The challenge: Devices that are encrypted with BitLocker require a recovery key to enter Safe Mode. It can be retrieved only if it is locally stored already. Without this key, using the CrowdStrike workaround becomes impossible. Given our shared customer base with CrowdStrike, here are some remedial measures you can perform via Endpoint Central console.
Get recovery key directly from Endpoint Central
Endpoint Central allows you to retrieve the key directly from the console, after which you can follow the CrowdStrike workaround.
- Login to Endpoint Central console.
- Go to Inventory > Computers > Select required machine > Security Tab > BitLocker.
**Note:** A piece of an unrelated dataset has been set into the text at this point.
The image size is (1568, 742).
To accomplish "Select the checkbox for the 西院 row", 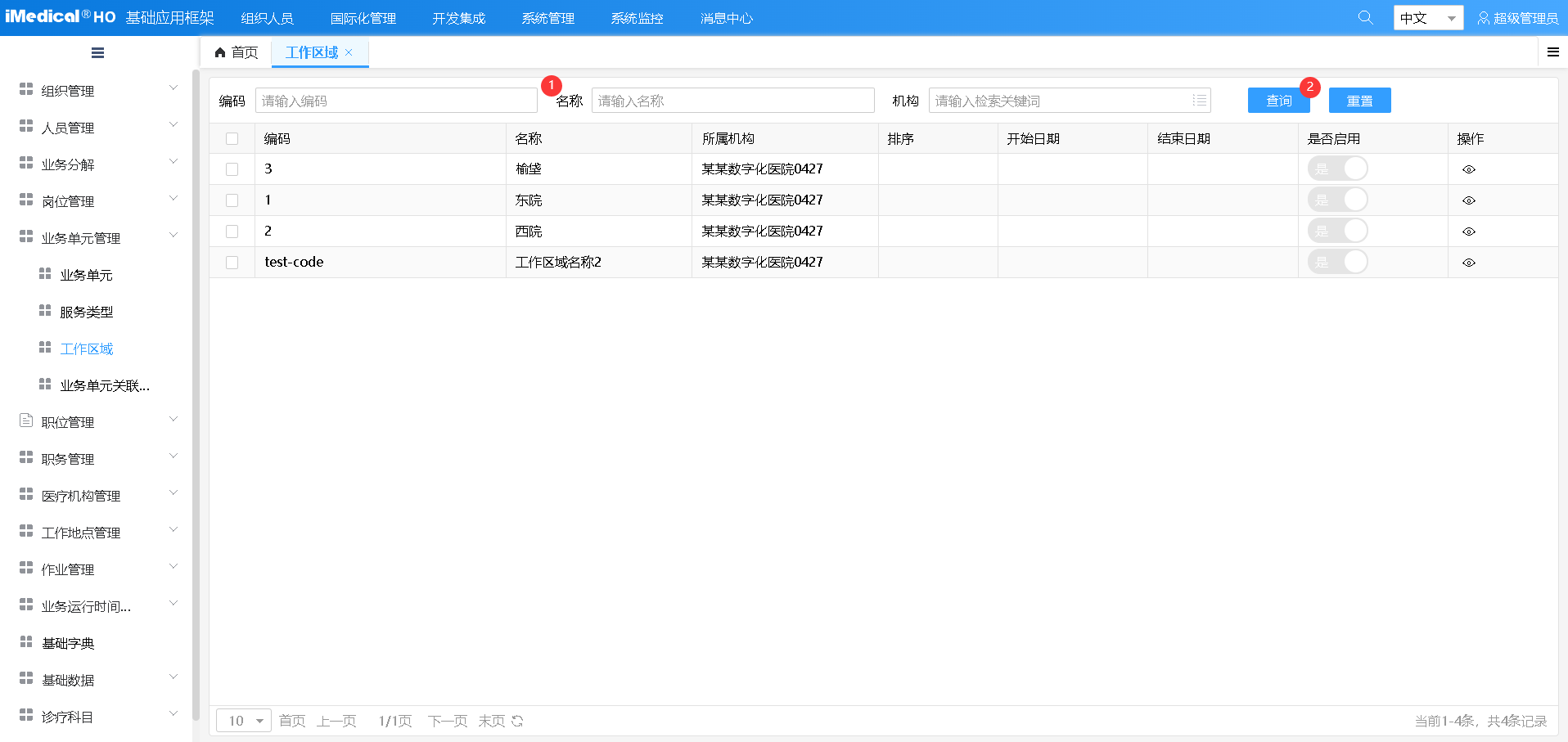I will 232,232.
- Click "Available" under C Drive in the 'Recovery Key Status' tab to get the Recovery Key.
Deploy a PowerShell script from Endpoint Central
The script will handle booting into safe mode, changing the registry key, and rebooting into normal mode. However, since BitLocker is enabled, you’ll need to ensure you have the recovery key.
# CrowdStrikeFix.ps1
# This script deletes the problematic CrowdStrike driver file causing BSODs and reverts Safe Mode
$filePath = "C:\Windows\System32\drivers\CrowdStrike\C-00000291*.sys"
$files = Get-ChildItem -Path $filePath -ErrorAction SilentlyContinue
foreach ($file in $files) {
try {
Remove-Item -Path $file.FullName -Force
Write-Output "Deleted: $($file.FullName)"
} catch {
Write-Output "Failed to delete: $($file.FullName)"
}
}
# Revert Safe Mode Boot after Fix
bcdedit /deletevalue {current} safeboot
Restart-Computer -Force
*Script provided by CrowdStrike.
How to prevent BSODs?
No one is immune to tech glitches, because they will continue to exist as long as technology exists. However, it is possible to identify and address underlying issues before they escalate into full-blown BSOD incidents.
- Continuously monitor spikes in hardware performance indicators, application crashes and potential conflicts between different elements.
- Closely scrutinise patches of operating systems, drivers, and third-party applications. Test them for weeks before rolling out.
- Perform a pre-deployment check to analyse the compatibility/stability issues before each update.
- Configure automated reversion in case of a critical failure.
- Set up alerts for unusual activities or signs of system failure.
- Diversify OSes in your network to protect against failures affecting a single OS
- Schedule regular maintenance tasks such as disk defragmentation, system cleanup, and registry checks.
You may achieve these through Endpoint Central, which brings together endpoint lifecycle management, AI-assisted threat detection & remediation, and experience monitoring into one single platform. This enables better data flow, streamlined issue identification, and coordinated remediation - all from the same place.
Beware of phishing attempts
Unfortunately, this incident is being exploited by cybercriminals for launching social engineering and phishing attacks with fake emails or messages offering support or updates related to the outage. Please exercise caution.
As a takeaway, like cybersecurity, organizations must also prepare for productivity disruptions. Having a realistic and robust incident response plan can help minimize the impact of unexpected outages.